As described in our series on the *vital elements of calculus* the *first order condition for optimality* is a powerful calculus-based way of characterizing the minima of a function.  This condition states that stationary points - which include local minima, maxima, and saddle points - must satisfy the system of equations $\nabla g(\mathbf{w}) = \mathbf{0}_{N\times 1}$ or written out individually

\begin{array}
\
\frac{\partial}{\partial w_{1}}g(\mathbf{w})=0,\\
\frac{\partial}{\partial w_{2}}g(\mathbf{w})=0,\\
\,\,\,\,\,\,\,\,\,\,\vdots \\
\frac{\partial}{\partial w_{N}}g(\mathbf{w})=0.
\end{array}

If we could solve such systems in general directly ('by hand') the minimization problem would be solved.  Unfortunately, as we saw previously, this can rarely be done.  First and foremost, even in with a single variable $g(w)$ this system - which reduces to a single equation - can be impossible to solve by hand.  Greatly compounding this issue is the fact that solving a system of $N$ simultaneous equations 'by hand' - even when each individual equation is extremely simple (e.g., a linear combination) - is virtually impossible.  

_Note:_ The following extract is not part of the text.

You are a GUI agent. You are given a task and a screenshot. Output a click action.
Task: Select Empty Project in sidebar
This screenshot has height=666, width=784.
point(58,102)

Here we describe our first mathematical optimization algorithm - called *coordinate descent* - that is specifically designed to deal with the latter problem (the *simulatenous* system of $N$ equations part).  It is perhaps the first thing one might try in order to salvage the first order condition as a way of directly finding local minima.  Nonetheless though it is extremely simple coordinate descent is still the most widely used optimization method for a number of machine learning problems - largely in the realm of *unsupervised learning* including K-Means clustering, nonnegative matrix factorization problems, recommender systems, and general matrix factorization problems.

## 2.1  From simultaneous to cyclic equations

With coordinate descent instead of trying to solve the $N$ equations simultaneously, we break up the system into its individual equations and solve each one-by-one.  Then if each of the equations is relatively simple, we can easily solve them in a one-off fashion.  Of course solving each equation alone a single time is not equivalent to solving the whole system together, so we must cycle through the system a number of times repeatedly solving each individual equation in order for the solution of this approach to approximate the true solution to the original simultaneous system.

Of course if each individual equation cannot be solved by hand then the idea is sunk, since thus far we have no tools for solving such complex single-input equations (later we will see a method called *Newton's method* for doing this).  This intuitively implies that coordinate descent is limited to systems of equations consisting of single-input equations whose first order systems we can indeed solve directly, which is generally speaking true.